Tall Hamis: FSA übernimmt Kontrolle über Stadt in den kurdischen Gebieten
KURDWATCH, 4. März 2013 – Vom 20. bis zum 22. Februar 2013 ist es in der Kleinstadt Tall Hamis (vierzig Kilometer südlich von al‑Qamischli) zu schweren Gefechten zwischen Regierungstruppen und verschiedenen Bataillonen der Freien Syrischen Armee (FSA) gekommen. Die syrische Armee bombardierte die Stadt und beschoss sie mit Boden-Boden-Raketen, von denen mehrere in den umliegenden arabischen und kurdischen Dörfern einschlugen. Die FSA hatte die Bevölkerung vor ihrer Offensive aufgefordert, die Stadt zu verlassen; es wurden keine zivilen Opfer gemeldet. Hingegen wurden Dutzende Soldaten getötet oder gefangen genommen. Tall Hamis wird spätestens seit dem 25. Februar komplett von der FSA kontrolliert.
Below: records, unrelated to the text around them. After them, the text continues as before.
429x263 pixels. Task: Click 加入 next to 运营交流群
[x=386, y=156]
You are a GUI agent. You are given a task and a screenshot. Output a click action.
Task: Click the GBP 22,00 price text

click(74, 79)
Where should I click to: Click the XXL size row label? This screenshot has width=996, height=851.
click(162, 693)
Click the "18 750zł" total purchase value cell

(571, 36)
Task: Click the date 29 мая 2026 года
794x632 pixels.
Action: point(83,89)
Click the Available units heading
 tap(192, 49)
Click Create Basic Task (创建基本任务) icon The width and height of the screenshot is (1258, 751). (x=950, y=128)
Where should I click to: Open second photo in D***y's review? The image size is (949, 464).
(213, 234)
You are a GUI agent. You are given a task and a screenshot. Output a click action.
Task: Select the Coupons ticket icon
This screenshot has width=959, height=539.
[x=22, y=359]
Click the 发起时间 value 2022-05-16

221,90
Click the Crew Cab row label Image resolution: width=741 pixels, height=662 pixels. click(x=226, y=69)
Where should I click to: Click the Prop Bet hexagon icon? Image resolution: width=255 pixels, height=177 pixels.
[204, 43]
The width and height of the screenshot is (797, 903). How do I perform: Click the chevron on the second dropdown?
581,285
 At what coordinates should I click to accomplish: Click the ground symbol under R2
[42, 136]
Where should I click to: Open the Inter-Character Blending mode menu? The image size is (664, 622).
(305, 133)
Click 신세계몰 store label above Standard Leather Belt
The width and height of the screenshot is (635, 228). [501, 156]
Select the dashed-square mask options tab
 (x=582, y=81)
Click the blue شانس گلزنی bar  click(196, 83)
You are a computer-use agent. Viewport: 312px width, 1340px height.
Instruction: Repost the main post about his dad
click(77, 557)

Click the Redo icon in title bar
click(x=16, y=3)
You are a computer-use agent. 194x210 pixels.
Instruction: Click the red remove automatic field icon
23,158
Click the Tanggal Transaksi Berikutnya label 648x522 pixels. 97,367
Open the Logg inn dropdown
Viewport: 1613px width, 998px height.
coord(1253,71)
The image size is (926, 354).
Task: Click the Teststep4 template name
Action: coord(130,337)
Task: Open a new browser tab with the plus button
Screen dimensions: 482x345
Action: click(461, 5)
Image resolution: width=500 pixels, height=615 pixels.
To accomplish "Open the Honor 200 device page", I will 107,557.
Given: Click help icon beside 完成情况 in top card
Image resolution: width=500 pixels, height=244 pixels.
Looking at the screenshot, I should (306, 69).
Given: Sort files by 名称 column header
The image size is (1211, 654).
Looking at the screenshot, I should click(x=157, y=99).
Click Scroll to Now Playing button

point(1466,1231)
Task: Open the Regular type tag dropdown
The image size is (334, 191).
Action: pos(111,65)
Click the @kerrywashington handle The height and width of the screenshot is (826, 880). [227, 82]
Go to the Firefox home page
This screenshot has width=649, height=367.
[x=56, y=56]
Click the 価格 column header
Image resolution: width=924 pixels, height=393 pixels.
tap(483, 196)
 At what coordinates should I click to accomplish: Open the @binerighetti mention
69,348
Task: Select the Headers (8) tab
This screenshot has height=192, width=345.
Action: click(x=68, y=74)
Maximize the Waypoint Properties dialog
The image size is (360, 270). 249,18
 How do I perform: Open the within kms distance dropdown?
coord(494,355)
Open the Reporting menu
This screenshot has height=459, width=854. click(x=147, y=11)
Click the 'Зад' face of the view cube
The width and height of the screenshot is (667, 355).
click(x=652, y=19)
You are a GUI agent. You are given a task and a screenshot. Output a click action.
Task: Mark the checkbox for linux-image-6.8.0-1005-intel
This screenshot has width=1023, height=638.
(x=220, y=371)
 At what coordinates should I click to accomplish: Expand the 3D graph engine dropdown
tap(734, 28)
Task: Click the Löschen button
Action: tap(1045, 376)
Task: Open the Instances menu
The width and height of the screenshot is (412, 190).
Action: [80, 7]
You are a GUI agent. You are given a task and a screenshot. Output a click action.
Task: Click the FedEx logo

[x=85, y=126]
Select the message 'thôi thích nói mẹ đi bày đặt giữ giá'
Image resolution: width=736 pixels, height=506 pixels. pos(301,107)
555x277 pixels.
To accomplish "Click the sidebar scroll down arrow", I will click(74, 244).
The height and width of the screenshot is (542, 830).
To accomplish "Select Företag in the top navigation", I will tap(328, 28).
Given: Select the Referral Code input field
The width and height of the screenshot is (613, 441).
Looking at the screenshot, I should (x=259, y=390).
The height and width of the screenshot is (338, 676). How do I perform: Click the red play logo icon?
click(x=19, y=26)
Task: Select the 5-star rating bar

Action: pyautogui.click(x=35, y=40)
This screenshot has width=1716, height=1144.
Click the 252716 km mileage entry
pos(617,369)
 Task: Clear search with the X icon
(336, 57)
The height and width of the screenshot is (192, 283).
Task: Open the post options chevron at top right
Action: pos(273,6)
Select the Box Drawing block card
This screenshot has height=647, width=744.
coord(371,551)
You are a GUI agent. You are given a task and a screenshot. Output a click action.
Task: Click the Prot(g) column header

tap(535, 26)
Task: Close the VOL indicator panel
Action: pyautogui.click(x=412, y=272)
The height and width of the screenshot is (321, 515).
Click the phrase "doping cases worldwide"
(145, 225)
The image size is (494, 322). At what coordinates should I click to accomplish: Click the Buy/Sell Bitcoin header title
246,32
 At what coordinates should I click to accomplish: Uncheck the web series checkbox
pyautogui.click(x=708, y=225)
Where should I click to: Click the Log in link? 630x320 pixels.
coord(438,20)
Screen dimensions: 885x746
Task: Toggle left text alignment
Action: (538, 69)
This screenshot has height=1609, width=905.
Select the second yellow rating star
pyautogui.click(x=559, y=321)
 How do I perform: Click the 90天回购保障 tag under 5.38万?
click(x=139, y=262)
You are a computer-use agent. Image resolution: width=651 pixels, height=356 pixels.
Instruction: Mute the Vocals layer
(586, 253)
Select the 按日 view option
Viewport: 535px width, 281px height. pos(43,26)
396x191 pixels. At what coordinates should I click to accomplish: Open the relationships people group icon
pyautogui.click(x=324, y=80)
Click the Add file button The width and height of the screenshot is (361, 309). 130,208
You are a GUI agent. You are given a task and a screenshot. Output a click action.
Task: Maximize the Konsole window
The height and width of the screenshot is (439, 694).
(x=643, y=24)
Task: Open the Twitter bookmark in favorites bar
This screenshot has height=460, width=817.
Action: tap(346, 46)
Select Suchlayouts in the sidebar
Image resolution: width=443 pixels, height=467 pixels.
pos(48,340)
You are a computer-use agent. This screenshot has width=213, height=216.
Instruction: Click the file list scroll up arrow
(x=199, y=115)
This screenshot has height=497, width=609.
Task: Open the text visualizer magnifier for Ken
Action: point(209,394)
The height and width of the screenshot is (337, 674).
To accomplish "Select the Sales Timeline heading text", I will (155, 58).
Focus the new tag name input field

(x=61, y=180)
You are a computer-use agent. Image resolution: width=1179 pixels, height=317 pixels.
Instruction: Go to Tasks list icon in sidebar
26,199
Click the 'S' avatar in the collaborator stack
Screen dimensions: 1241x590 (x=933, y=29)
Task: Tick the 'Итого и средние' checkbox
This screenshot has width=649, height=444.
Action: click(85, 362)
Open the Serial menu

Die Stadt wird mehrheitlich von Arabern bewohnt, in der Umgebung befinden sich jedoch auch zahlreiche kurdische Dörfer.
Asch-Schaddada: FSA entführt Mitarbeiter der Ölbranche
KURDWATCH, 28. Februar 2013 – Am 10. Februar 2013 übernahmen mehrere Einheiten der Freien Syrischen Armee (FSA) die Kontrolle über weite Teile der Stadt asch‑Schaddada (fünfzig Kilometer südlich von al‑Hasaka). Sie stürmten eine Siedlung, in der hauptsächlich Personen leben, die auf dem bei asch‑Schaddada liegenden Ölfeld arbeiten. Mehrheitlich handelt es sich dabei um ʿAlawiten. Dutzende Mitarbeiter wurden entführt, Informationen über ihre Ermordung und Beerdigung in einem Massengrab konnten weder bestätigt noch widerlegt werden. Am 12. Februar bombardierte die syrische Armee Stellungen der FSA in asch‑Schaddada mit Boden-Boden-Raketen. Auch in al‑Hasaka kam es am 12. Februar zu Schusswechseln zwischen FSA und Regierungstruppen.